My third point concerns the many inadequacies in the reimbursement from the State Medicaid and Federal Medicare programs. While the Federal Medicare program pays on the basis of reasonable costs, the State Medicaid program in Rhode Island will pay reasonable costs with a maximum of $15 per day, regardless of what the facility's costs may be. Many newer and larger homes have costs in excess of $15 per day which means that if these homes are to accept State patients, they have to operate at a loss. This situation can only limit the quality of services available to all patients. Since Federal standards and requirements for both of these programs are becoming practically the same. I think it should be mandatory that reimbursement be the same. The indirect effect of the current reimbursement program on the patient is such that a patient may not be able to gain admission into an extended care facility because the management of that facility faces the danger of being reimbursed on a less-than-cost basis under the State program. The patient may be admitted as a Federal Medicare patient and after being in the facility for several days, a determination will be made that the patient is not eligible to receive benefits or may receive limited coverage under this program. The facility may then have to accept him for the maximum payment under the State Medicaid program. This gross inadequacy to the facility and the patient can be corrected by guaranteeing that reimbursement will be made until eligibility is determined.

FISCAL INTERMEDIARY-EXPENSIVE LUXURY

I would also like to examine the need for the fiscal intermediary in this program. Extended care facility administrators are burdened with a long siege of onsite audits which consume many man-hours. These audits, performed by highly skilled and highly paid employees of our fiscal intermediary seem to be a tremendous waste of the taxpayer's money. Since most of the regulations and determinations are made by Federal Government authorities, it is an expensive luxury to have a fiscal intermediary. Interpretations of the regulations which are supposedly the function of the fiscal intermediary are being made by BHI. This method leads to confusion and procrastination, and many interpretations are never resolved. Investigation must be made to determine if the cost of the fiscal intermediary is justified-can the same operations be carried out more efficiently by the Government at a lower cost.

In conclusion, I feel that provision must be made for the total care of the patient. That total care includes chronic and acute illnesses and consideration of the sociological factors. Medicaid reimbursement must parallel Medicare reimbursement and that reimbursement must be guaranteed to the patient and the provider. I believe that these recommendations could greatly enhance our present programs by improving the quality of care provided at a lower cost to the Gov

ernment.

Thank you very much for the opportunity to be here, Senator.

Senator PELL. Thank you for your statement, Mr. Buonaiuto. Our next witness is Albert Lees, who is president of the Rhode Island Association of Facilities for the Aged, which includes nonprofit nursing homes.

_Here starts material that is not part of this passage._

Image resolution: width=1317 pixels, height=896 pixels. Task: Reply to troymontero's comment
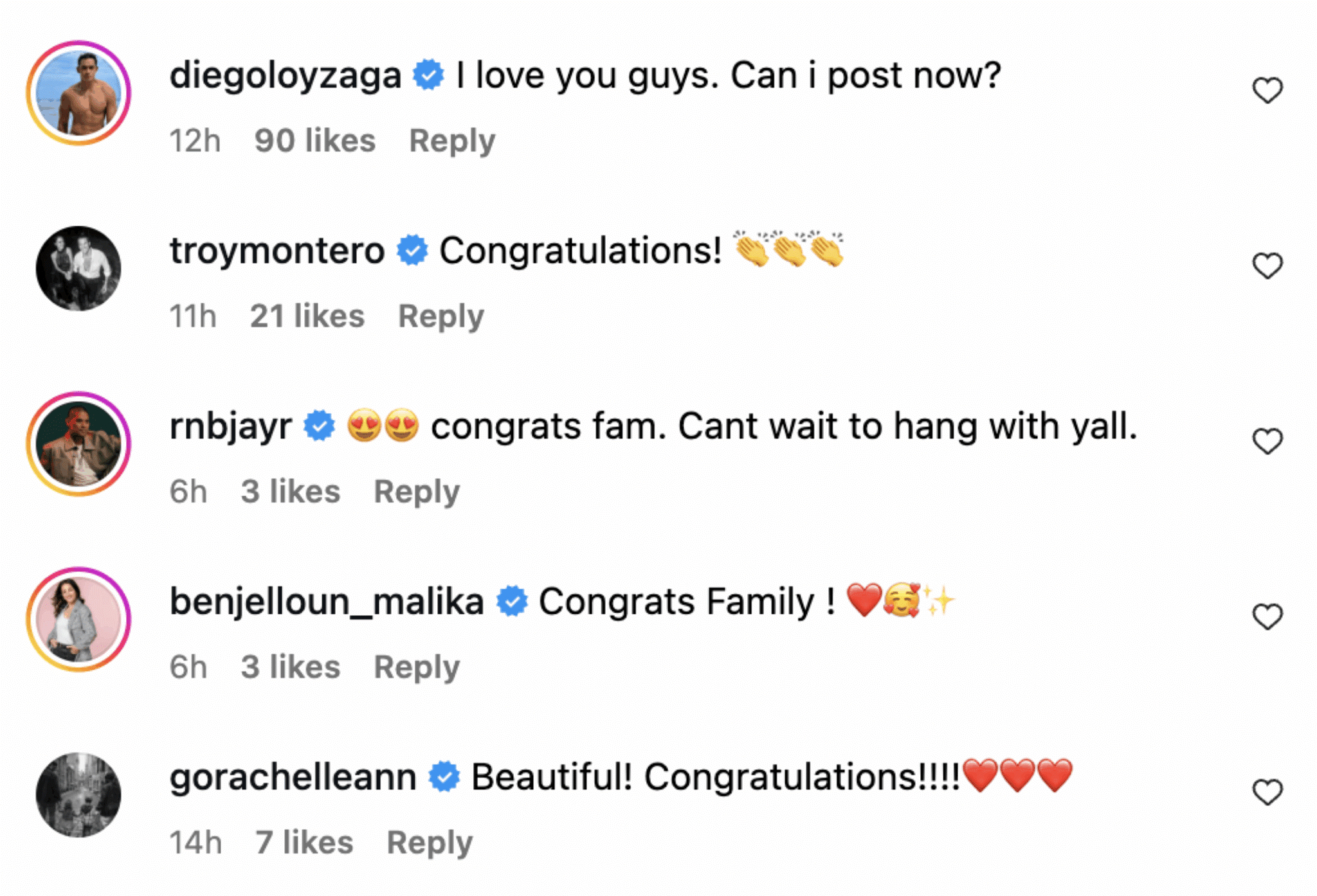(x=442, y=315)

STATEMENT OF ALBERT V. LEES, PRESIDENT, RHODE ISLAND ASSOCIATION OF FACILITIES FOR THE AGED

Mr. LEES. Ladies and gentlemen, the Rhode Island Association of Facilities for Aged is a voluntary organization of not-for-profit extended care facilities, skilled nursing homes, convalescent homes, rest homes, retirement residences and feeding programs for the aged. We are organizations of church, State, and voluntary groups.

As administrators of these not-for-profit facilities we are quite concerned about the present Medicare program.

We would like to refer to our letter of June 17, 1971, addressed to the Honorable Claiborne Pell, wherein we outline our feelings as a professional group.

1. As stated therein we endorse the principles of Medicare as originally set, but fluctuating administrative interpretations as to what is "covered care" have created great confusion on the part of prospective beneficiaries and service providers. Firm guiding rules still do not exist. The program was instituted before it was administratively ready, and failure to provide precise information to eligible beneficiaries has resulted in financial hardship for the aged, because many canceled existing insurance in the belief that all hospital and nursing home care would be covered.

2. We believe the public assistance program needs reevaluation and revision. Presently, reimbursement rates do not cover costs in most if not all of the Rhode Island nursing facilities. The not-for-profit facilities must seek charitable contributions, raise rates for the fullpayment patients or use endowment funds to meet the difference between actual costs and reimbursement rates. Providers of services should be reimbursed on governmentally sponsored patients, at cost, by the sponsor.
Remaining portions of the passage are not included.